Bob Hope No Hope

Jenn Stanley

tv is my friend

and it has been

with me everyday from an early age

- Colleen Green


Bob Hope No Hope was produced by Jenn Stanley with editorial support from Michelle Macklem. It also uses an excerpt of a Fresh Air interview in which Terry Gross talks to author Richard Zoglin about Bob Hope’s legacy.


Jenn Stanley writes:

I'm approaching this anthropologically from the perspective of an otherworldly consciousness, picking up signals from the earth during the brief period in which humans have utilized radio waves for communication. “bob hope no hope” examines how seemingly ephemeral entertainment can collect, rot, and subsequently poison otherwise creative, fertile ground.

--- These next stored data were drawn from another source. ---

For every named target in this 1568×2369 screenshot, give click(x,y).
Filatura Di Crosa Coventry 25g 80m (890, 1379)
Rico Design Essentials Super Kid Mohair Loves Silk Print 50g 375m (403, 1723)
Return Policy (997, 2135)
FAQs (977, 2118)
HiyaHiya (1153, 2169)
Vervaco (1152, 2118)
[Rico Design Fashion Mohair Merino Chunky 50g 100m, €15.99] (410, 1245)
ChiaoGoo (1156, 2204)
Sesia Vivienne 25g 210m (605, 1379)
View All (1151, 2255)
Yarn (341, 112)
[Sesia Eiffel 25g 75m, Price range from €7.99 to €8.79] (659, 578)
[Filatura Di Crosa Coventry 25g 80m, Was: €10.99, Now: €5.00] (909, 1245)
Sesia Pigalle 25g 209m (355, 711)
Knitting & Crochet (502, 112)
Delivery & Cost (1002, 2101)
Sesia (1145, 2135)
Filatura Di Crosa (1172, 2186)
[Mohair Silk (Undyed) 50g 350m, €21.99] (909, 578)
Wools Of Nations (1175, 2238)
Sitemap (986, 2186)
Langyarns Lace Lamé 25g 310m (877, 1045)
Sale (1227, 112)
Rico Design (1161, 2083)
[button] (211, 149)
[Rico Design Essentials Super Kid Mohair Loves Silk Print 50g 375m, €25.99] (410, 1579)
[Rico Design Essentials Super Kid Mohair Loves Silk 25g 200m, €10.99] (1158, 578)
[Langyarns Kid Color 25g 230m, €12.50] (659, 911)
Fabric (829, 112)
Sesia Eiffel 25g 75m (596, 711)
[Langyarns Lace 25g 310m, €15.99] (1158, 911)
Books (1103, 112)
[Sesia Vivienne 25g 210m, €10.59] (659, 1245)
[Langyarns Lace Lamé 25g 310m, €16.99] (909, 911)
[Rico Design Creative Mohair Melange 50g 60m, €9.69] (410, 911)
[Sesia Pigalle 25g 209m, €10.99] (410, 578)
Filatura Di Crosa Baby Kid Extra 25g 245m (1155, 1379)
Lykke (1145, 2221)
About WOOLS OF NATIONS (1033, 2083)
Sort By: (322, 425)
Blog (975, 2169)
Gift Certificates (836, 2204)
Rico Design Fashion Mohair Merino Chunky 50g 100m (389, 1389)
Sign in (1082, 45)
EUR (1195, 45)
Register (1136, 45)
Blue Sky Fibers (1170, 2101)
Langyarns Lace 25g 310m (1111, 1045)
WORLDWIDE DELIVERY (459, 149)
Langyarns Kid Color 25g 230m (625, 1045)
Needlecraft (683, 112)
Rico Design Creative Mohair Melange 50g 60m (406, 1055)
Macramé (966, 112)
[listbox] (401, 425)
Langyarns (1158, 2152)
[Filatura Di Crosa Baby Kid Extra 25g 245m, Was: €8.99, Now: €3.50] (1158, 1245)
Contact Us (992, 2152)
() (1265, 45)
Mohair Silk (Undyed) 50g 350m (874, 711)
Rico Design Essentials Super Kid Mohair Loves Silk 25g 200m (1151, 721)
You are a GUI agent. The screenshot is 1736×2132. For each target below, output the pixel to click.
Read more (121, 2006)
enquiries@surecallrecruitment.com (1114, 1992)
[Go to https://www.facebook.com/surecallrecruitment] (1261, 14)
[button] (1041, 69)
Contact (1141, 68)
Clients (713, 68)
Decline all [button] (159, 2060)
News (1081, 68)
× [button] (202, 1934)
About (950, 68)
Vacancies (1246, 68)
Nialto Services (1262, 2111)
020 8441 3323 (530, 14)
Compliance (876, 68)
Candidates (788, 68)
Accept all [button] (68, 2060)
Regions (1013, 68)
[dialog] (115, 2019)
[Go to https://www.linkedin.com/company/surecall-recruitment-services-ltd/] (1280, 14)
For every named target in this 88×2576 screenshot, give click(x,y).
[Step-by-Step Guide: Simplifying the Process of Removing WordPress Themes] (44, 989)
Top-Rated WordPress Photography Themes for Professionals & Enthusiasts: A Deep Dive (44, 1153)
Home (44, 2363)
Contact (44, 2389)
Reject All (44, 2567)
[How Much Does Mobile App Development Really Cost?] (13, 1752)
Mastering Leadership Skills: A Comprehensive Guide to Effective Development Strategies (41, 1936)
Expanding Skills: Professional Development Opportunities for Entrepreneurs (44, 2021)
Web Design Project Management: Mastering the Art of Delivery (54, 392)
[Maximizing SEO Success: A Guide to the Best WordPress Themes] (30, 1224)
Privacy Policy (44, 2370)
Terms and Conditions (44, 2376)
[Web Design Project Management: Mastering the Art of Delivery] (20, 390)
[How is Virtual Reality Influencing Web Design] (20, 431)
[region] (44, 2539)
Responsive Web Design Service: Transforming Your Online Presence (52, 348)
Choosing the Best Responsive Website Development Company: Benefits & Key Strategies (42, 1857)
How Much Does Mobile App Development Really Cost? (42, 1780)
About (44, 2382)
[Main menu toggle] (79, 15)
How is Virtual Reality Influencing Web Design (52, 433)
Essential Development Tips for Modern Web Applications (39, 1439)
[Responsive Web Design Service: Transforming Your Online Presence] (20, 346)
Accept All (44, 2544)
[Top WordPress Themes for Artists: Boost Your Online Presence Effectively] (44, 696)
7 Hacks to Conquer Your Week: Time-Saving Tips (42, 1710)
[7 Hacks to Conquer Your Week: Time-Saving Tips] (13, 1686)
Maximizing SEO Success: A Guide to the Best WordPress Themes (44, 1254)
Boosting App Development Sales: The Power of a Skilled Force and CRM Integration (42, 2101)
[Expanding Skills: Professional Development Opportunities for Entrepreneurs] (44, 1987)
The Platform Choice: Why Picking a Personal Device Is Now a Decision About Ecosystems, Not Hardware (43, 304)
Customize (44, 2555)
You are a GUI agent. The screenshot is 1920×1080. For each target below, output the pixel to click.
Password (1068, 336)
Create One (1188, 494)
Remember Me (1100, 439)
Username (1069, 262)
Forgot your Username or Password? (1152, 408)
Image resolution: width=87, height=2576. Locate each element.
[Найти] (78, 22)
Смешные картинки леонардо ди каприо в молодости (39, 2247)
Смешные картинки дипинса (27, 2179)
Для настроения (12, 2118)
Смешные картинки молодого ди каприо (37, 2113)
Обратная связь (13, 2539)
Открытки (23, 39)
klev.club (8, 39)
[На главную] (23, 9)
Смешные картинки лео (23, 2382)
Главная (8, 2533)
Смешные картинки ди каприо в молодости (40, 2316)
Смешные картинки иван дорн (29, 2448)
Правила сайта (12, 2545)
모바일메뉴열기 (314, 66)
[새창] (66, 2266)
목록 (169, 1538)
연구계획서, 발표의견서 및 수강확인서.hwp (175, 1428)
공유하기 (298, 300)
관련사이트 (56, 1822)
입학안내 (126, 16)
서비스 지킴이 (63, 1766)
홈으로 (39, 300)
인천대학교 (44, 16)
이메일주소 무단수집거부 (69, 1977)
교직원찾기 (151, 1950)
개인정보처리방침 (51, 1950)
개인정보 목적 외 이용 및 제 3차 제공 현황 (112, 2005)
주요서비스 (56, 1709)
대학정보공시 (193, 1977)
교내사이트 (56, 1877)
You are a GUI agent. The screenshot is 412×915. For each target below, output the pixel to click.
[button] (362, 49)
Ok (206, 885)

It is part meditation to process my own apocalyptic anxiety, which has me convinced we’re at the precipice of either self-destruction or self-realization. I aspire toward the latter, but for this sonic journey, I ask the listener to consider what sirens call us to engineer our own demise. The alien anthropologist is tasked with piecing together how it only took about 100 years of advanced technology and mass communication for humans to self-destruct. What happened?

I’m interested in how advanced recording and mass communication technology have warped time and increased chaos. bob hope no hope is a reprocessing, a letting go, a prayer for peace, an exorcism. Its subjects are relics of another point in space-time, yet their effects are still felt. The ghosts linger.

The ordered noise of bob hope no hope is built around compositions for guitar based on prime number time signatures where 1 beat is 1 second (human earth time). Inspired by Carl Sagan’s “Contact,” I imagine an extraterrestrial consciousness communicating in prime numbers, and the odd time signatures and dissonant notes are an abstract representation of their data processing.